The announcement came after Sadr failed to form a government even nearly a year after the elections and, in addition, an Iraqi court ruled to suspend the presidential candidacy of Hoshyar Zebari, who was backed by a broad alliance of Sunni MPs, the Kurdish Democratic Party, and Sadr’s own movement. Zebari, an ethnic Kurd, was previously the country’s longest-serving foreign minister, frequently meeting with Western diplomats and journalists and maintaining strong ties with neighboring Arab states. But his bid to round off his political career by running for president hit a snag last week when an Iraqi federal court suspended his candidacy over corruption allegations. This has caused the elections to be postponed indefinitely and may further deepen existing divisions between Iraq’s factions.

For Sadr, this was the last straw. As other parties tried to form a new government after Sadr’s resignation, Sadr loyalists staged protests outside government buildings and, at one point, even occupied parliament and stormed Baghdad’s heavily fortified Green Zone, where government buildings and diplomatic missions are located. This led to a bloody 24 hours of violence until Sadr ordered his supporters to withdraw. Just days after these deadly clashes, thousands of Iraqis took to the streets demanding the overthrow of the current political system that is paralysing the country. Since October 2021, the political parties have not agreed on forming a government in Iraq. The country is thus on the brink of another civil war.
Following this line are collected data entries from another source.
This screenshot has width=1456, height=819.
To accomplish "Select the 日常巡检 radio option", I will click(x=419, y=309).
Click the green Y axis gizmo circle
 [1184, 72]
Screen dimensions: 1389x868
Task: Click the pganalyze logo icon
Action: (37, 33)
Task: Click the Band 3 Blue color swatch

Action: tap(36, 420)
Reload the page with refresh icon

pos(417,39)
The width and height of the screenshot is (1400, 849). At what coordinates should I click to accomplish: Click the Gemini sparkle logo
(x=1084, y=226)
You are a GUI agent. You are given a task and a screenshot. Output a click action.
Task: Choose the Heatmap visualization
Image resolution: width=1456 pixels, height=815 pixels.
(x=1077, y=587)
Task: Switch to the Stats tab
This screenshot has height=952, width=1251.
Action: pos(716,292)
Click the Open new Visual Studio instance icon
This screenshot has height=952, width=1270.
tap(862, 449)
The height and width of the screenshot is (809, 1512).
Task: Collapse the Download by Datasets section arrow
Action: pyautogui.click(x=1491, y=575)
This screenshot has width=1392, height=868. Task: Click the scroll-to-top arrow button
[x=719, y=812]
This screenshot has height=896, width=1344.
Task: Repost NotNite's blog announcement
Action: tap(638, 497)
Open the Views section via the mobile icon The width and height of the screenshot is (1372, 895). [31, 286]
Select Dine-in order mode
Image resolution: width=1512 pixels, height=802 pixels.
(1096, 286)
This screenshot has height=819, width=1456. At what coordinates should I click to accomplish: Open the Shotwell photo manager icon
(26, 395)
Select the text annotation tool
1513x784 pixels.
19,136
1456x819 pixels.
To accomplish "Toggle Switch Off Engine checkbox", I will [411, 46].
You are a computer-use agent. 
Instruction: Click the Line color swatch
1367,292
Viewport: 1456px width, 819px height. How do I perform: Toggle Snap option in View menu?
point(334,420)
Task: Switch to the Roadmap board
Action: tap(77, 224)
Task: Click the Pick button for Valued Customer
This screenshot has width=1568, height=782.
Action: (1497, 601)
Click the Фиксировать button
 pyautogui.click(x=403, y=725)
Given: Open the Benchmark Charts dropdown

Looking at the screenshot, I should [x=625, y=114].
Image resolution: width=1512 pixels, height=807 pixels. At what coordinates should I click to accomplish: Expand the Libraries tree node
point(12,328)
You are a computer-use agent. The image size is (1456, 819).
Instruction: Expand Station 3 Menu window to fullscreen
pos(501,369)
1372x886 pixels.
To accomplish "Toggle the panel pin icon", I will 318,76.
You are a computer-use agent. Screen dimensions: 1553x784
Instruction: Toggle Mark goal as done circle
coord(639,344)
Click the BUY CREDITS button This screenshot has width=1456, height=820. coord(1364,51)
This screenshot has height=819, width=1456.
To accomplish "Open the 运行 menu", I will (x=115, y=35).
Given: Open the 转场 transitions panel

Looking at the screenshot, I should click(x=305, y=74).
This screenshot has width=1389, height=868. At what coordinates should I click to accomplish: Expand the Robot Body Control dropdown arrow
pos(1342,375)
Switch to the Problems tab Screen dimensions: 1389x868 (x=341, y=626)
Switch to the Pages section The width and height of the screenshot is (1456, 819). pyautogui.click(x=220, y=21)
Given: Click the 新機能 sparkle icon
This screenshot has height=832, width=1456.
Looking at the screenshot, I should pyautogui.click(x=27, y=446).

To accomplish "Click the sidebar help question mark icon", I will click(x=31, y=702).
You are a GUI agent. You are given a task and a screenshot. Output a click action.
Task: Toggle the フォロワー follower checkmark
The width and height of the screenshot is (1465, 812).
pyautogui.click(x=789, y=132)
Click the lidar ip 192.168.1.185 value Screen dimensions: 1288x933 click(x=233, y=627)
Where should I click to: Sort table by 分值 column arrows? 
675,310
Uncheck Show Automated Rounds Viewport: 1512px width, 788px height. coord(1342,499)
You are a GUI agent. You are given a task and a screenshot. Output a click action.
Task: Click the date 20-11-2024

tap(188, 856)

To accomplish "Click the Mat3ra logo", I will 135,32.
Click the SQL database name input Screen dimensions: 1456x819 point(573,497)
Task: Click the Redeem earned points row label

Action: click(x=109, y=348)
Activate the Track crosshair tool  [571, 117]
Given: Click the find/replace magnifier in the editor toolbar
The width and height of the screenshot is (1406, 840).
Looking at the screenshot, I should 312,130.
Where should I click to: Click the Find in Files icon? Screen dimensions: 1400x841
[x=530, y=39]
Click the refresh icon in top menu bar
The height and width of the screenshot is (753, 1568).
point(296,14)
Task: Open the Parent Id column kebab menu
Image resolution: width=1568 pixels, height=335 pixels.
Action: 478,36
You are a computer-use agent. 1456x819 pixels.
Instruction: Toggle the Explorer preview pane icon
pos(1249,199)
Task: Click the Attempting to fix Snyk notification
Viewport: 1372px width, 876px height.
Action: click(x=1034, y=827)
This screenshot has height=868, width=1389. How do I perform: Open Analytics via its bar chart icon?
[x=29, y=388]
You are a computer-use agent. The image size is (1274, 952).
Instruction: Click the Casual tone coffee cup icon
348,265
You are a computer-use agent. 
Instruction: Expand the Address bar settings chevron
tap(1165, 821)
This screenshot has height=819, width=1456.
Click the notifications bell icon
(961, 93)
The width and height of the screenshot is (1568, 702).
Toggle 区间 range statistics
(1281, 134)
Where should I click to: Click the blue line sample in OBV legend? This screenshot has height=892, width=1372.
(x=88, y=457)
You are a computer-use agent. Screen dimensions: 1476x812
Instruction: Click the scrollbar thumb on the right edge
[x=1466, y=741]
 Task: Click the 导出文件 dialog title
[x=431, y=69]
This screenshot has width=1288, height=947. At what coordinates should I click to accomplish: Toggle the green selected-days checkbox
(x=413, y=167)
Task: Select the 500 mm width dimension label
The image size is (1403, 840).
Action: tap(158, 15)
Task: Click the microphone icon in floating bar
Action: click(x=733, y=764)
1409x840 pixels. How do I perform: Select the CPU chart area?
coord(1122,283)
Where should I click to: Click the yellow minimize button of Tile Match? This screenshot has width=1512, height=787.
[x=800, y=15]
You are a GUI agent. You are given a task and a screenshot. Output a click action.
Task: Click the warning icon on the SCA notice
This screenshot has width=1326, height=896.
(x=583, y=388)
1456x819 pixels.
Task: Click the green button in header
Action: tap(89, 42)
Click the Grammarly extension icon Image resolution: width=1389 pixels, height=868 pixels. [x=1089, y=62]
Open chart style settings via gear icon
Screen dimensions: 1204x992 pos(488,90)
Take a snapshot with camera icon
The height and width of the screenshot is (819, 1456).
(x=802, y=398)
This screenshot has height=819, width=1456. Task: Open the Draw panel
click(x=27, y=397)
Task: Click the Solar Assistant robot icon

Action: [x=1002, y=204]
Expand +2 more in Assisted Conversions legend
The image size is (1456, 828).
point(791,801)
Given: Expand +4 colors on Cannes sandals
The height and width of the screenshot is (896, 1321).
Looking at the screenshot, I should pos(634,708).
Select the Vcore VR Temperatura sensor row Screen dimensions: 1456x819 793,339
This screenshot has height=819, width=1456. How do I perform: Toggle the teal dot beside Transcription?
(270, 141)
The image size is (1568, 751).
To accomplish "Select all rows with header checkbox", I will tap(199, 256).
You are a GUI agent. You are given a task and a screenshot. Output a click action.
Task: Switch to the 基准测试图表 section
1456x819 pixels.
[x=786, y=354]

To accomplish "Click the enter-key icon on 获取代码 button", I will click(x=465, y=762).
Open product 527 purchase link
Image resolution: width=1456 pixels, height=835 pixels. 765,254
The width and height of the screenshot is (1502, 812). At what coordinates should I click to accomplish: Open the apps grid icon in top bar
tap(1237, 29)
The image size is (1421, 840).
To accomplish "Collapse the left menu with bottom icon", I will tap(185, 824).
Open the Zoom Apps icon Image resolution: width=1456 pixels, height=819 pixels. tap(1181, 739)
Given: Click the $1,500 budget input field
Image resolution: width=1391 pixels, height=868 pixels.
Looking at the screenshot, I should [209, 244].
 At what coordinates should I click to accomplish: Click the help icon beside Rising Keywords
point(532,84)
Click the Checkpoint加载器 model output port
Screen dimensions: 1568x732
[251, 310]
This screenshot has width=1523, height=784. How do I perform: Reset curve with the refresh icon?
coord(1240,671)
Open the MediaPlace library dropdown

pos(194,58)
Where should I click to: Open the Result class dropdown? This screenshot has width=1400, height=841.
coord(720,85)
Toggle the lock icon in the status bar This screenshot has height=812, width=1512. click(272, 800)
In addition to political violence, Iraq is also plagued by poverty. Thanks to the vast level of corruption, most citizens have never benefited from the country’s oil wealth and suffer daily from power cuts, dilapidated schools, and a lack of healthcare or clean water. Last month, the country’s respected finance minister, Ali Allawi, resigned with a stark warning that the staggering level of corruption was draining Iraq’s resources and posing an existential threat. “Vast underground networks of senior officials, corrupt businessmen and politicians operate in the shadows, controlling entire sectors of the economy and siphoning off billions of dollars from public finances,” Allawi wrote in his resignation letter to the prime minister. “This giant octopus of corruption and fraud cuts across all sectors of the economy and the country’s institutions: it must be eradicated at all costs if this country is to survive.” Iraq’s health ministry is one of the institutions Allawi is referring to, traditionally run by officials loyal to Sadr, is the monopoly buyer of nearly half of the medicines imported into Iraq, and is considered one of the most corrupt ministries, according to Iraqi officials and outside experts.

The threat of a new civil war in the country appears to have been averted after Iraq’s most respected Shiite cleric, Grand Ayatollah Ali al-Husseini al-Sistani, stepped in to mediate. However, the scale and intensity of the recent violence show that Iraq is facing long-standing internal problems that have not yet been resolved and that the country could, at any time, descend back into chaos.